Kriteria Kelompok yang Berisiko Mengalami KIPI
Author: Dhia Priyanka
Editor: dr. Lucyana Alim Santoso, Sp.A
Topik: Vaksinasi, Imunisasi, KIPI
KIPI (kejadian ikutan pasca imunisasi) mengacu pada segala kejadian medis yang terjadi setelah pemberian vaksin, yang mungkin berhubungan atau tidak berhubungan dengan vaksin itu sendiri. KIPI dapat berupa reaksi ringan atau berat, dan memerlukan pemantauan serta penanganan yang tepat. Menurut badan kesehatan dunia (WHO), ada 5 jenis KIPI yang umum terjadi, antara lain:
- Reaksi yang terkait produk vaksin: KIPI yang diakibatkan atau dicetuskan oleh satu atau lebih komponen yang terkandung di dalam produk vaksin.
- Reaksi yang terkait cacat mutu vaksin: KIPI yang disebabkan atau dicetuskan oleh satu atau lebih cacat mutu produk vaksin, termasuk alat pemberian vaksin yang disediakan oleh produsen.
- Reaksi terkait kekeliruan prosedur imunisasi: KIPI yang disebabkan oleh cara penanganan vaksin yang tidak memadai, penulisan resep atau prosedur pemberian vaksin yang sebetulnya dapat dihindari.
- Reaksi kecemasan terkait imunisasi: KIPI ini terjadi akibat kecemasan pada waktu pemberian imunisasi.
- Kejadian koinsidens: KIPI ini disebabkan oleh hal-hal di luar produk vaksin, kekeliruan imunisasi atau kecemasan akibat imunisasi. Contoh: demam yang timbul bersamaan dengan pemberian imunisasi, padahal sebenarnya disebabkan oleh penyakit lain. Misalnya, pada saat dibawa ke pelayanan kesehatan untuk mendapatkan imunisasi, bayi tertular selesma dari pengunjung lain yang juga datang ke tempat pelayanan kesehatan tersebut. Kejadian koinsiden mencerminkan keadaan yang pada saat tersebut terjadi di masyarakat.
Perlu diketahui bahwa tidak semua anak yang divaksin akan mengalami KIPI. Sebagian besar anak menerima vaksin tanpa masalah serius. Namun, ada beberapa kriteria kelompok yang berisiko mengalami KIPI, yaitu:
- Jika anak mengalami reaksi buruk setelah vaksinasi, segera laporkan ke Pokja KIPI daerah untuk penanganan cepat dan Pokja (kelompok kerja) KIPI pusat menggunakan formulir yang tersedia.

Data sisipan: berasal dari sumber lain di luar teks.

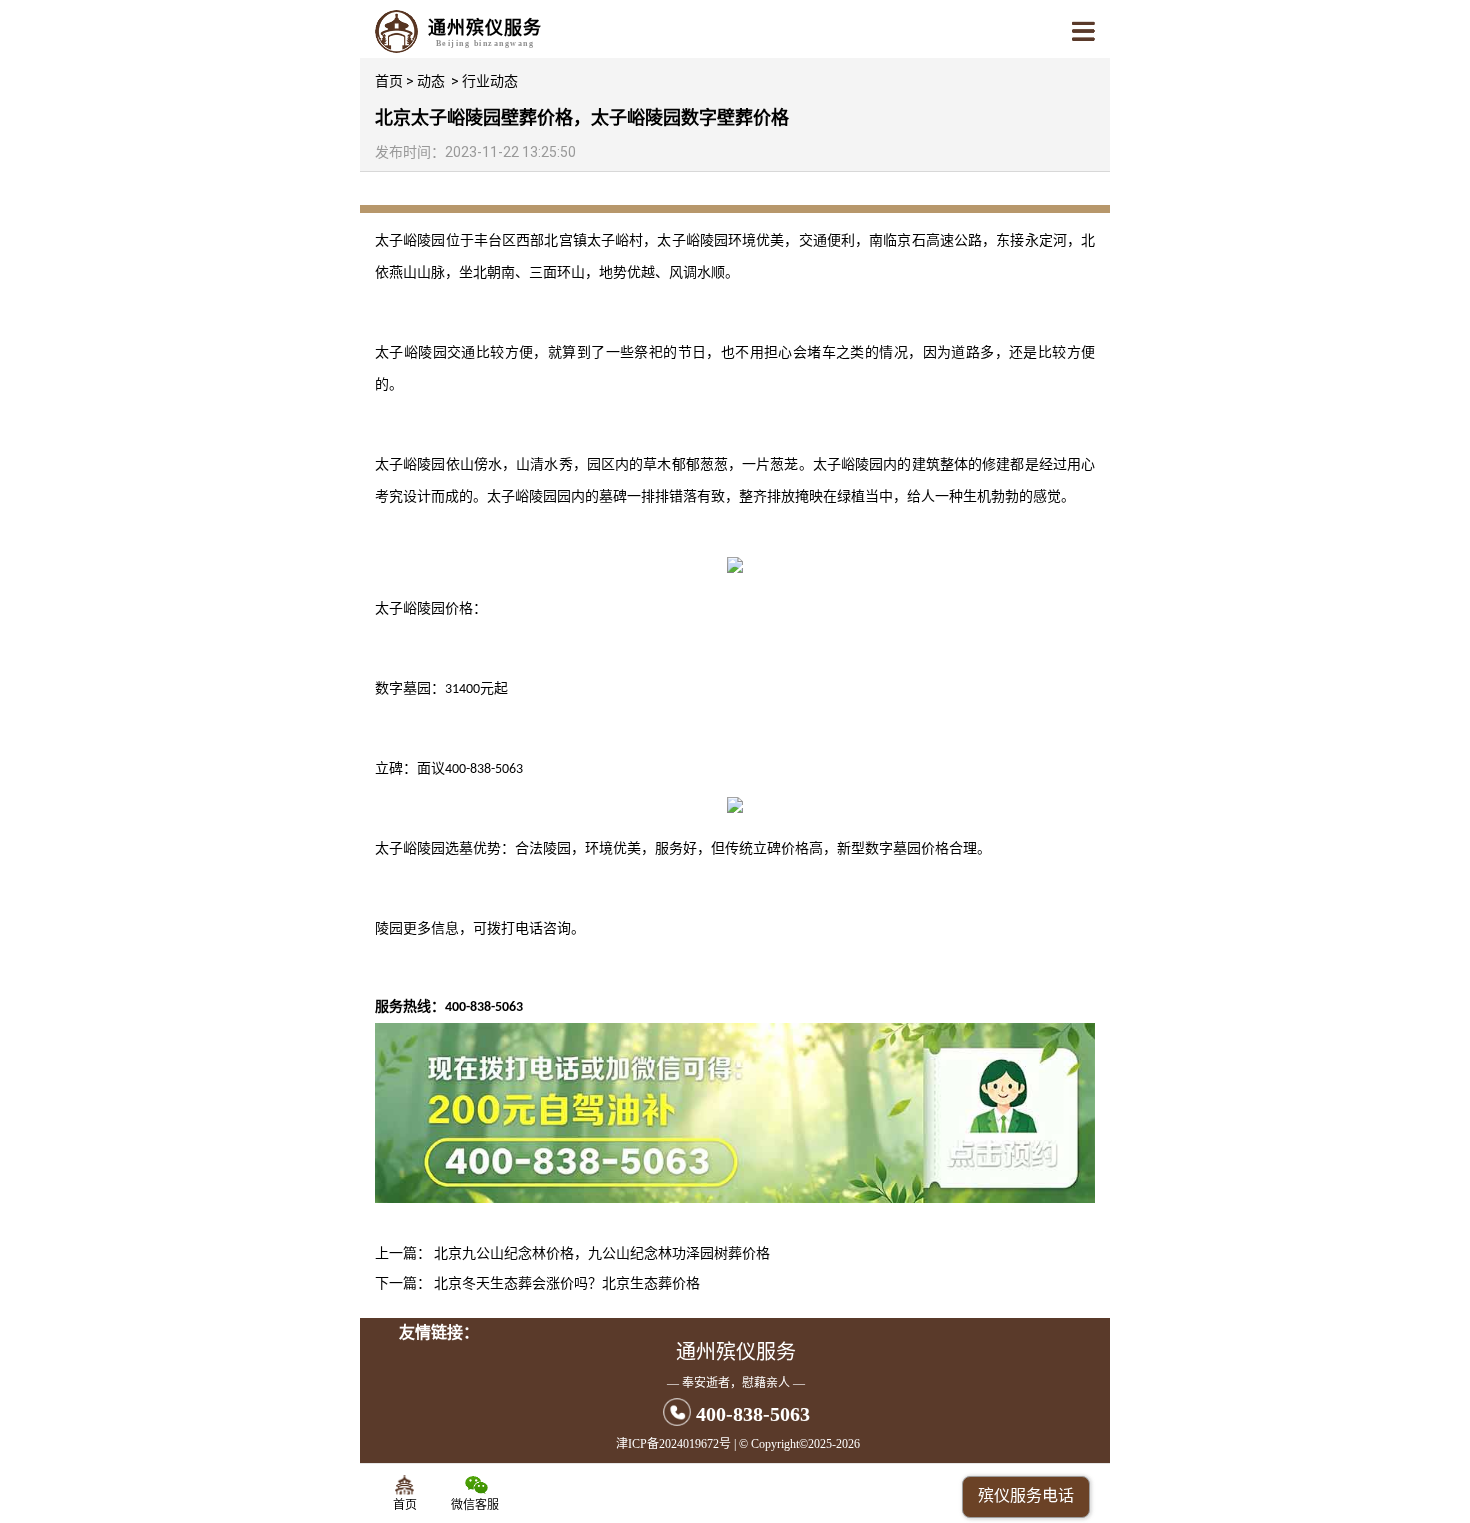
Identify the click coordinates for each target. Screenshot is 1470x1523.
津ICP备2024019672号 (673, 1444)
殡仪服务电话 (1026, 1495)
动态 (431, 81)
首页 (389, 81)
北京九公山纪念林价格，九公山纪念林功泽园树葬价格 (602, 1253)
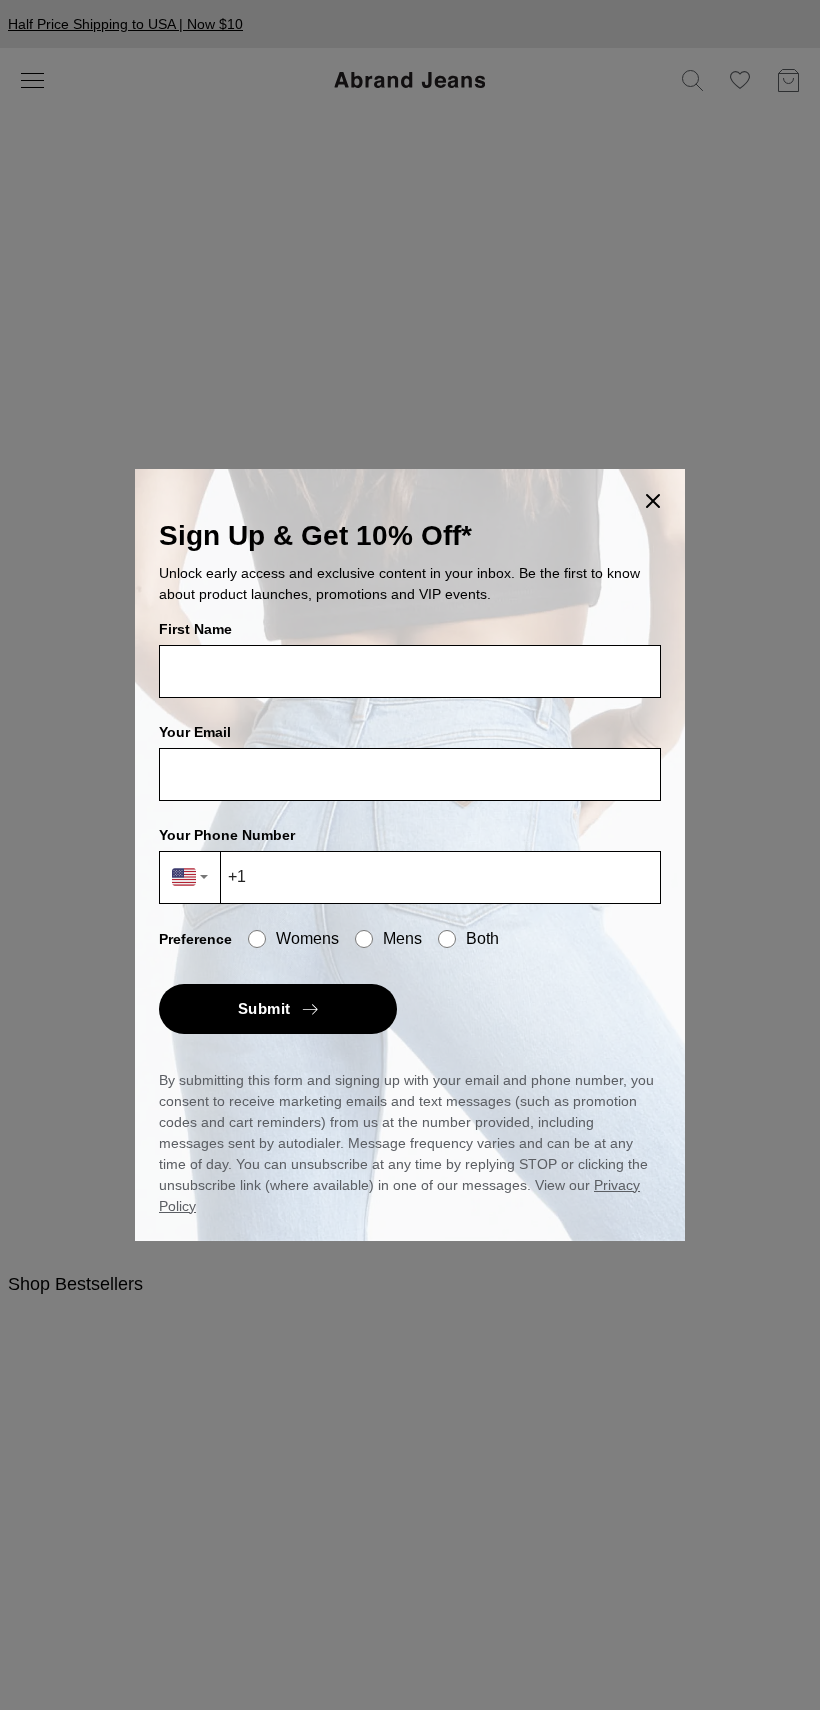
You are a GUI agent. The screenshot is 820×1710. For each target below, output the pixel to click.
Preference (195, 939)
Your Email (195, 732)
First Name (195, 629)
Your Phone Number (227, 835)
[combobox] (190, 877)
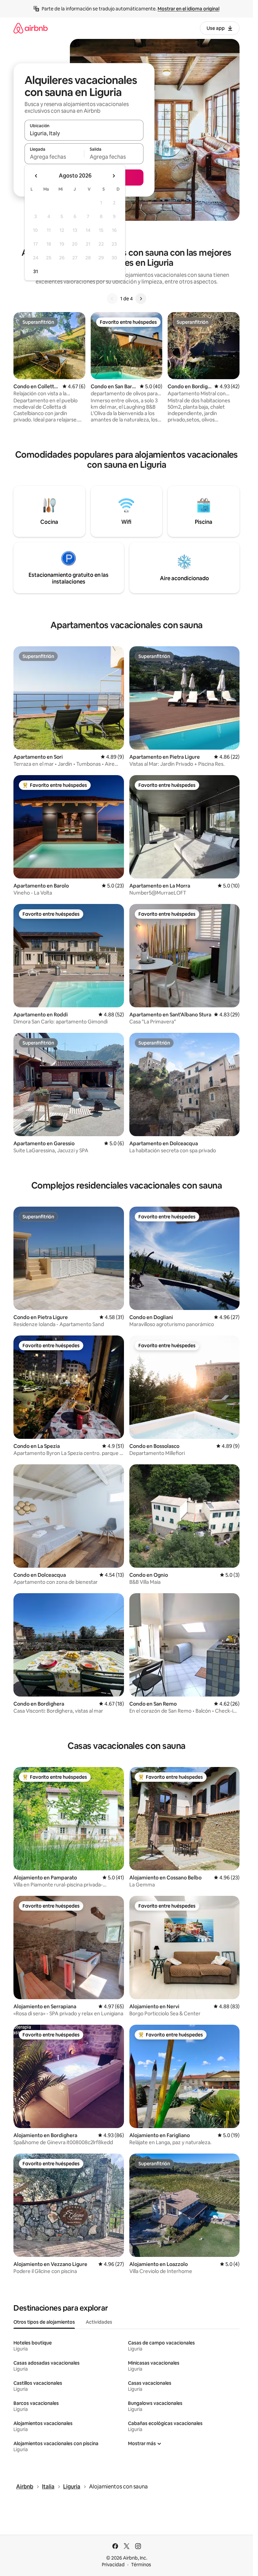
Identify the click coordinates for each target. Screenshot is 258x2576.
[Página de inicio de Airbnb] (30, 28)
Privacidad (113, 2565)
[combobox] (84, 133)
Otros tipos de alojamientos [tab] (44, 2322)
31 (35, 271)
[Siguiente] (140, 298)
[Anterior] (112, 298)
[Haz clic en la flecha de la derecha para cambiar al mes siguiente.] (114, 176)
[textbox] (54, 157)
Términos (141, 2565)
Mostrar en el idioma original (188, 9)
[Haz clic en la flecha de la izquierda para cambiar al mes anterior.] (36, 176)
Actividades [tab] (99, 2322)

- Untuk bayi dengan berat lahir rendah, jadwal imunisasinya sama dengan bayi cukup bulan, namun perlu perhatikan hal berikut:
- Titer kekebalan pasif dari ibu lebih rendah daripada bayi cukup bulan.
- Jika berat bayi sangat kecil (<1000 gram), imunisasi ditunda hingga berat bayi mencapai 2000 gram atau berumur 2 bulan.
- Untuk bayi berat lahir rendah atau bayi prematur, Imunisasi hepatitis B diberikan saat bayi berumur 1bulan atau lebih, atau jika BB mencapai 2000 gramkecuali jika ibu diketahui HbsAg positif.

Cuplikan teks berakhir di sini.